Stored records
___

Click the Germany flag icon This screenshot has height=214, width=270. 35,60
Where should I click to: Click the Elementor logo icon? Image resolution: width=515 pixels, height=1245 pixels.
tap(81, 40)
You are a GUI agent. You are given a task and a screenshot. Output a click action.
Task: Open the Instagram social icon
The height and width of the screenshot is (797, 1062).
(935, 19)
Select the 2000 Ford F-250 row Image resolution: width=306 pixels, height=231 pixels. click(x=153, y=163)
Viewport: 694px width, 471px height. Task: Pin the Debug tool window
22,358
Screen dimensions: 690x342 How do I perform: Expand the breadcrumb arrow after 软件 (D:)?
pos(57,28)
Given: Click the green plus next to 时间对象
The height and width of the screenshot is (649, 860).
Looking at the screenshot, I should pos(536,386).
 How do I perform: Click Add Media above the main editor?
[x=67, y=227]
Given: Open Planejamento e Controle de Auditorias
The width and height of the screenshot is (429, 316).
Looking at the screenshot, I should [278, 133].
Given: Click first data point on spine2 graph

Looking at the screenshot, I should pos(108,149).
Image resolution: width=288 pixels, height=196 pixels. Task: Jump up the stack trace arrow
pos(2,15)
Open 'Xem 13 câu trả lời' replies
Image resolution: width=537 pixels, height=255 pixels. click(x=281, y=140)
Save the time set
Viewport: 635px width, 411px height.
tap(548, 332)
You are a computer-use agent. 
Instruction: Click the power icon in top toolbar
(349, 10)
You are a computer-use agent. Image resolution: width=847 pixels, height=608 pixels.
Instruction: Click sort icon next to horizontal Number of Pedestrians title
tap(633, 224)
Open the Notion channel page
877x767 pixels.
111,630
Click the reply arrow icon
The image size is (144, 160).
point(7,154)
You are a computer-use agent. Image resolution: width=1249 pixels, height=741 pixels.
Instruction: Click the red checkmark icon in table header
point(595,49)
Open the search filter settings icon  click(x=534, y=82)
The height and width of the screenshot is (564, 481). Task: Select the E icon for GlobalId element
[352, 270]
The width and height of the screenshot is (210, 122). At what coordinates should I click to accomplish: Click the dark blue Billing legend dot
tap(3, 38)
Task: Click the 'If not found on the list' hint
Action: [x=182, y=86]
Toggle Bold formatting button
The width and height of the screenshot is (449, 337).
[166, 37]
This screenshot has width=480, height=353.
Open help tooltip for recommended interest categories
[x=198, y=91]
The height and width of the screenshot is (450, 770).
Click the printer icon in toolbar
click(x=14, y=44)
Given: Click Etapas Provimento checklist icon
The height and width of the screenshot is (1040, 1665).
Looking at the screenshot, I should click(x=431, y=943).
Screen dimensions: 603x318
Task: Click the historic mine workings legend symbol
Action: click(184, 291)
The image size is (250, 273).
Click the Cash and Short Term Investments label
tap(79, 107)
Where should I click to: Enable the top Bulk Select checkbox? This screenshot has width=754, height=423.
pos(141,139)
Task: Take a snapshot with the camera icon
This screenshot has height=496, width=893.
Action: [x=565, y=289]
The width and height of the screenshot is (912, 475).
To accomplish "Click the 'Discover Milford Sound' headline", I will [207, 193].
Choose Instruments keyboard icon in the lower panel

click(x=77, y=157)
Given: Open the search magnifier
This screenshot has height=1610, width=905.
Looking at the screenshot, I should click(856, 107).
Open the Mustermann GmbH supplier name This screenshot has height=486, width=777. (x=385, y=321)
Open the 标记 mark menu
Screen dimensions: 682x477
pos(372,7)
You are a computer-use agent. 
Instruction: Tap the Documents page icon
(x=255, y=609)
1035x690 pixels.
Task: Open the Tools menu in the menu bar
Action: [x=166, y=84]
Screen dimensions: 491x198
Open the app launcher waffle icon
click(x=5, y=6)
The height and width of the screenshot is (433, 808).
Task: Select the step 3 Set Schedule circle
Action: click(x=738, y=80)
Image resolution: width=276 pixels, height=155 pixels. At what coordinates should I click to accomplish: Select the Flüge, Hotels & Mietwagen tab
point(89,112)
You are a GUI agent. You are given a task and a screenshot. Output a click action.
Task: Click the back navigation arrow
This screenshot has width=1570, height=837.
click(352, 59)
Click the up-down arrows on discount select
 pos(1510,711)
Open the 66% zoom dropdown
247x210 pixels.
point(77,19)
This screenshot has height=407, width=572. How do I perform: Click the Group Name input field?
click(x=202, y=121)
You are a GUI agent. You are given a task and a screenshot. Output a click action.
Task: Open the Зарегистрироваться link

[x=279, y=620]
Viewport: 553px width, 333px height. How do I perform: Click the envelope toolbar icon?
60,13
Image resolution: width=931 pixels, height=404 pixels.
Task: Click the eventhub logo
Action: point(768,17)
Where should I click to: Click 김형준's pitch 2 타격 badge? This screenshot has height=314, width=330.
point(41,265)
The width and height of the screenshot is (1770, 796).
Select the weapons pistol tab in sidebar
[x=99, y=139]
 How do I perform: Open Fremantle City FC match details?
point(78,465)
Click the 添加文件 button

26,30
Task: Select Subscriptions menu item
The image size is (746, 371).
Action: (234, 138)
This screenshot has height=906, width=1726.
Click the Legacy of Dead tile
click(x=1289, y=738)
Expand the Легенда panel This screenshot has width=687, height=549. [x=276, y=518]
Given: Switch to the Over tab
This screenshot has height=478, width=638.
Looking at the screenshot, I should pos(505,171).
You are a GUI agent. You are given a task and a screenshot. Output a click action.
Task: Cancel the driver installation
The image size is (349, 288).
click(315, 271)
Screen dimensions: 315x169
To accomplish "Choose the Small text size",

___

Lines holding the word "search" should be counted across the entries; state only how many there are.

2